Über 15 Monate hatte sich das Strafverfahren gegen Bellartz und den IT-Fachmann Christoph H. hingezogen. Die Richter der 1. Großen Strafkammer am Berliner Landgericht kamen schließlich zu dem Ergebnis, dass die beiden Angeklagten den Straftatbestand des Ausspähens von Daten gemäß § 202a Strafgesetzbuch (StGB) erfüllt haben und zwischen 2009 und 2012 gemeinsam Daten aus E-Mail-Postfächern von Mitarbeitern des Bundesgesundheitsministeriums (BMG) ausgespäht haben – zumindest in zwei Fällen. Im Laufe der Hauptverhandlung waren bereits 38 der ursprünglich 40 Anklagepunkt eingestellt worden.

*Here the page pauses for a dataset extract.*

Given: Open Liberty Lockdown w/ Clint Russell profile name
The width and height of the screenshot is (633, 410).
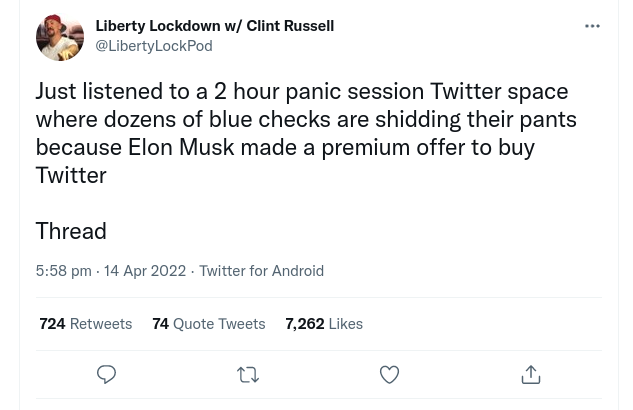Looking at the screenshot, I should (x=214, y=26).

Laut Urteil hatte der IT-Fachmann unter anderem auf persönliche Konten von hochrangigen Politikern wie den ehemaligen Bundesgesundheitsministern Philipp Rösler und Daniel Bahr (beide FDP) zugegriffen. Bellartz soll H. zuvor entsprechende Namen genannt und für die später gelieferten Datenkopien jeweils Beträge zwischen 400 und 600 Euro gezahlt haben. Profitiert von der Tat hatte nach Ansicht der Richter in erster Linie Bellartz‘ Onlinedienst Apotheke Adhoc, für den er seinen Informationsvorsprung nutzte. Auch war das Gericht davon ausgegangen, die ABDA habe Vorteile von Bellartz' Hintergrundwissen gehabt, denn Bellartz war im Zeitraum der Tatvorwürfe auch als Sprecher der Bundesvereinigung tätig. Auch Vertreter der ABDA waren damals als Zeugen geladen.